**YOUR OBJECTIVE**
Only one span of the material below is wanted. Output it exactly, from the line with "Given: Select Arkadiy Sazhin in the standings" through the line with "This screenshot has width=1685, height=948.", without any pictures.

**EXTRACTED DATA**
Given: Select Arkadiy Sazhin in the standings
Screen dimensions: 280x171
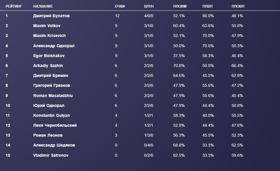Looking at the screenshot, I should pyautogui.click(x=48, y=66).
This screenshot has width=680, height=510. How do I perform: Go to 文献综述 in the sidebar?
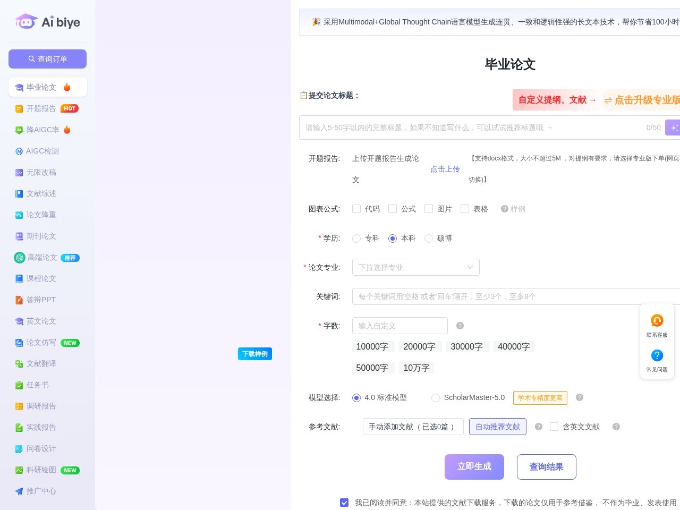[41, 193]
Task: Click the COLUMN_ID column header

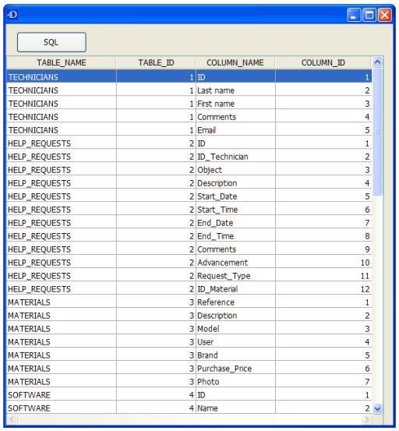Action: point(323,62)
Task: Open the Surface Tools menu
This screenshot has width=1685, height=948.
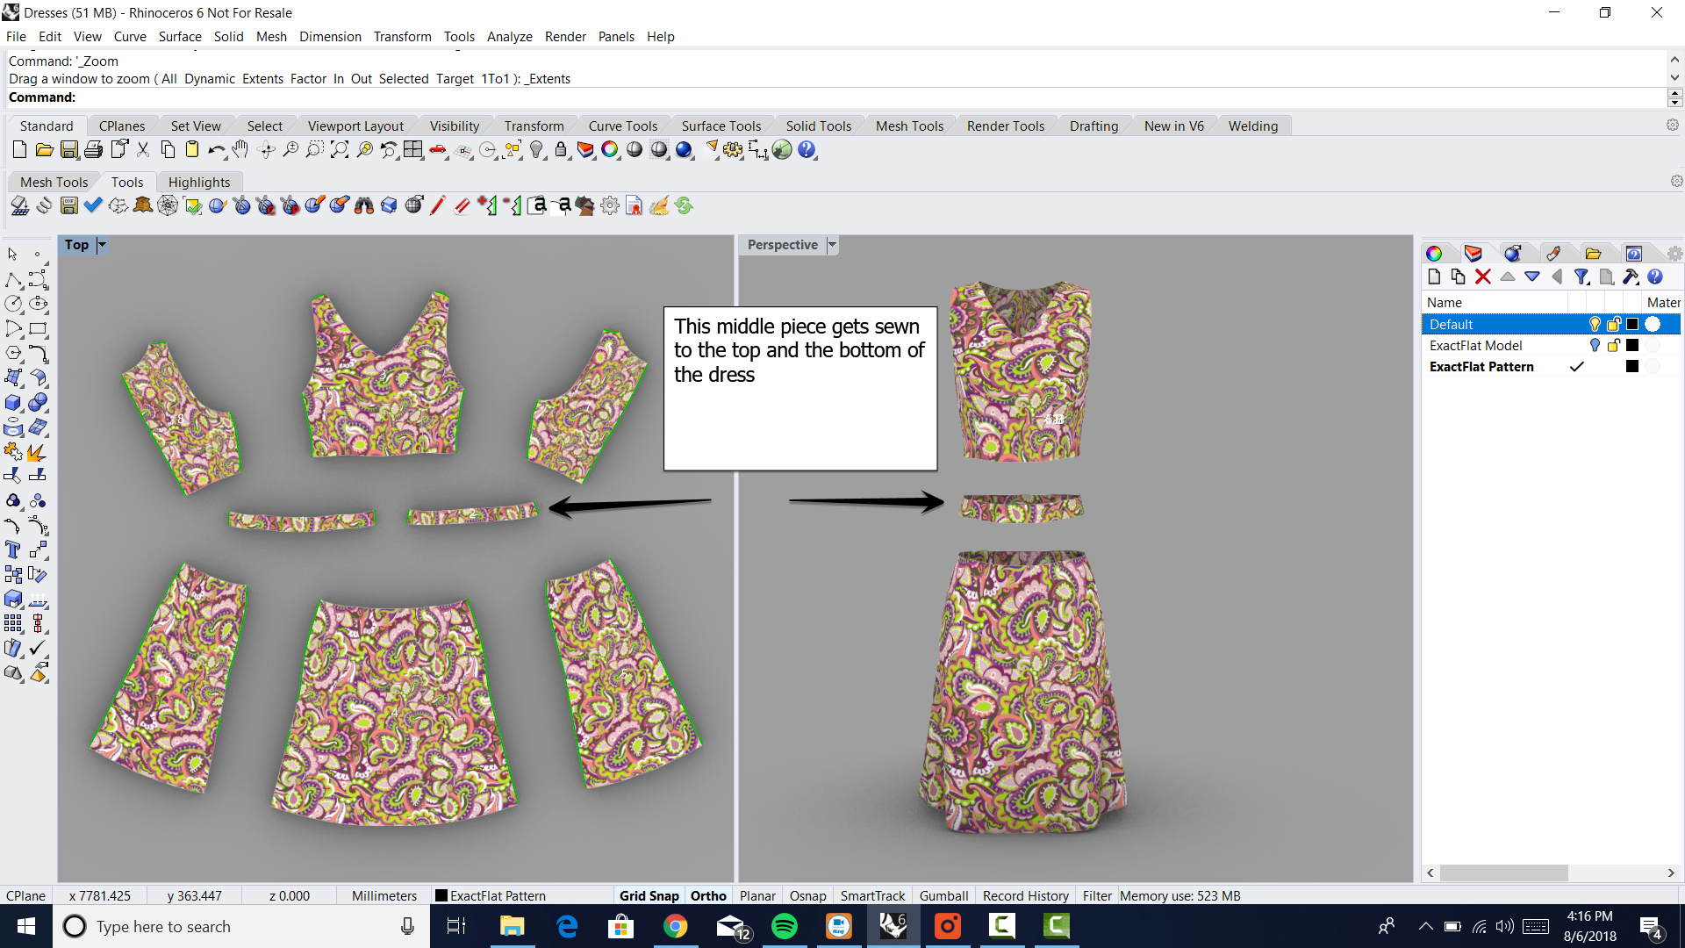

--

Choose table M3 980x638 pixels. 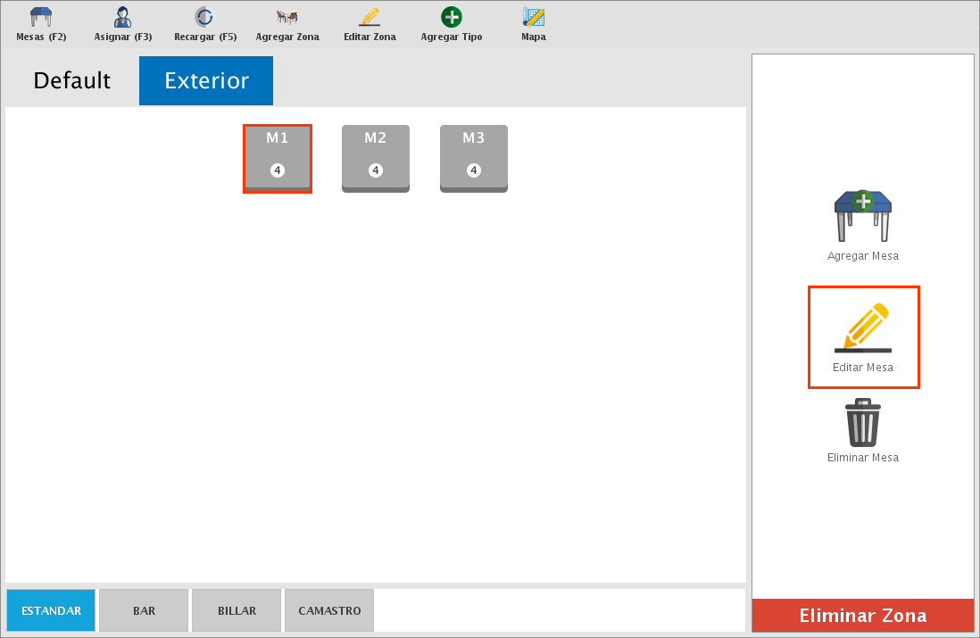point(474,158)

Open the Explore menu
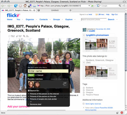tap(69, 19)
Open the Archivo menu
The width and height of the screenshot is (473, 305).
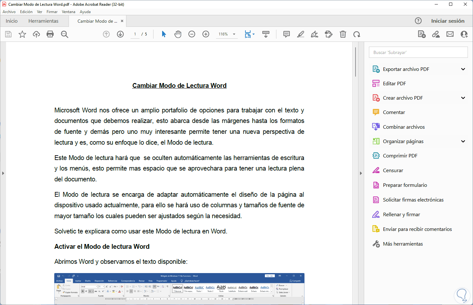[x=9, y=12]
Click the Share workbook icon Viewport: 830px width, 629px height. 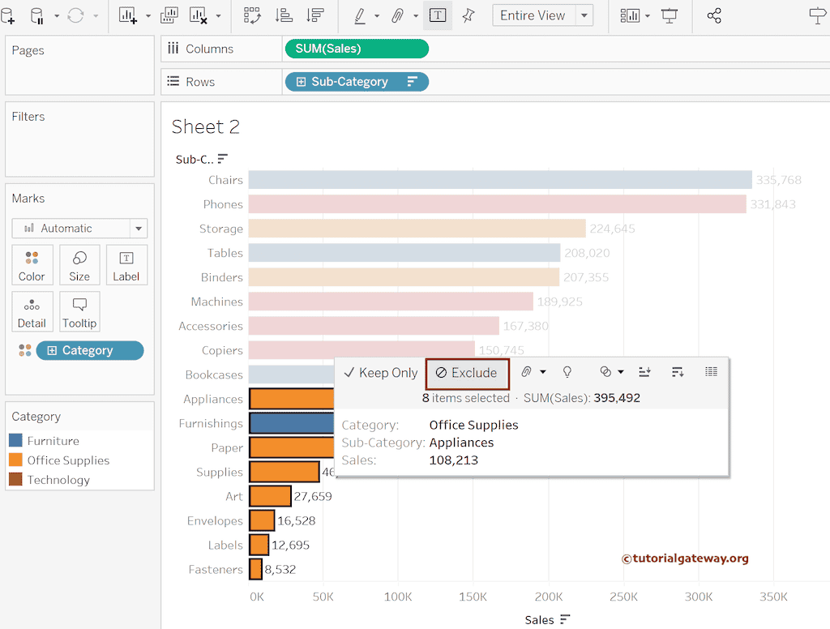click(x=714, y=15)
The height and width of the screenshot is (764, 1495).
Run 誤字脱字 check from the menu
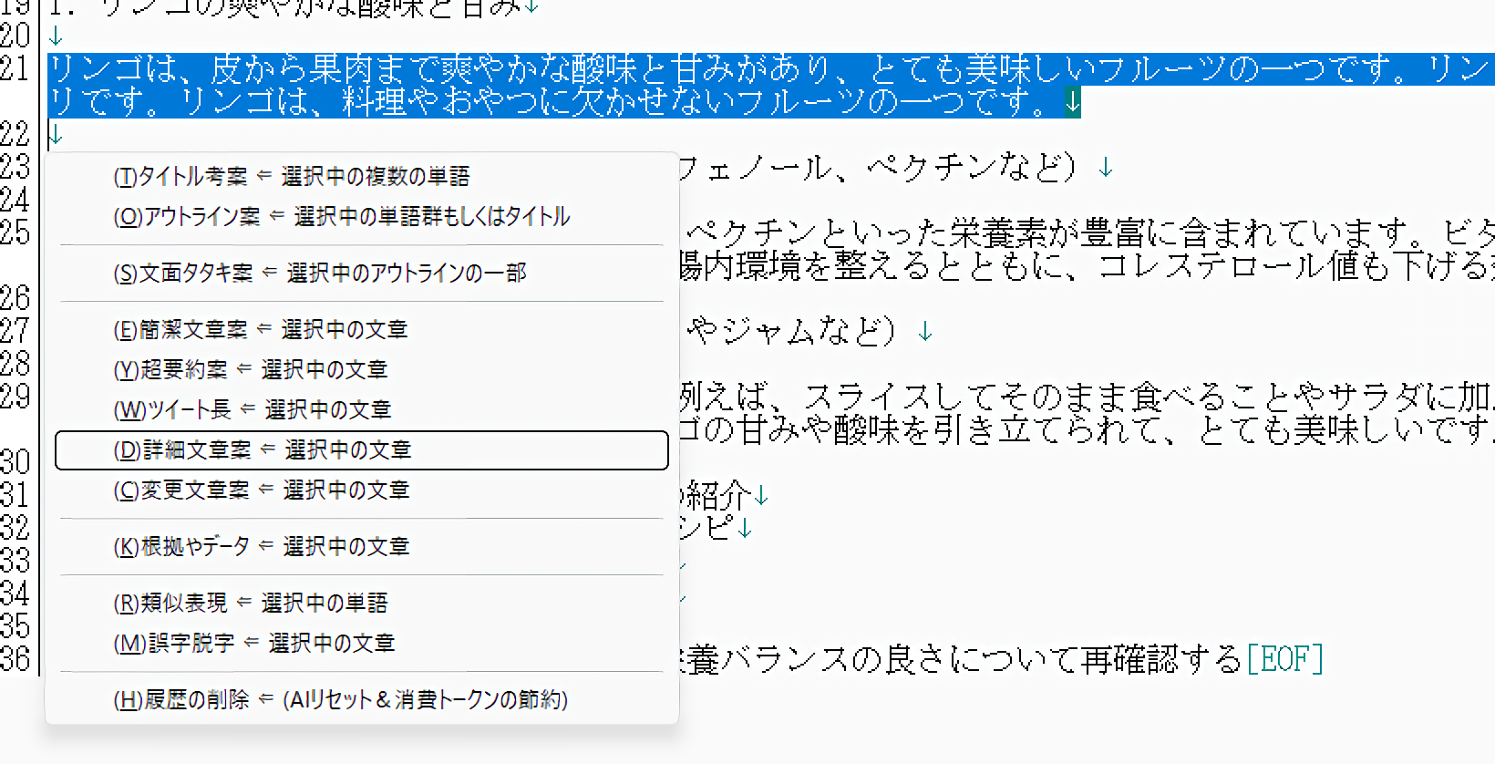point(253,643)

**SOLUTION TO THIS PROBLEM**
Given: Select Arkadiy Sazhin in the standings
Screen dimensions: 280x171
Looking at the screenshot, I should pyautogui.click(x=48, y=66).
This screenshot has width=680, height=510. How do I perform: Go to 文献综述 in the sidebar?
[41, 193]
Task: Click the COLUMN_ID column header

Action: point(323,62)
Task: Open the Surface Tools menu
This screenshot has width=1685, height=948.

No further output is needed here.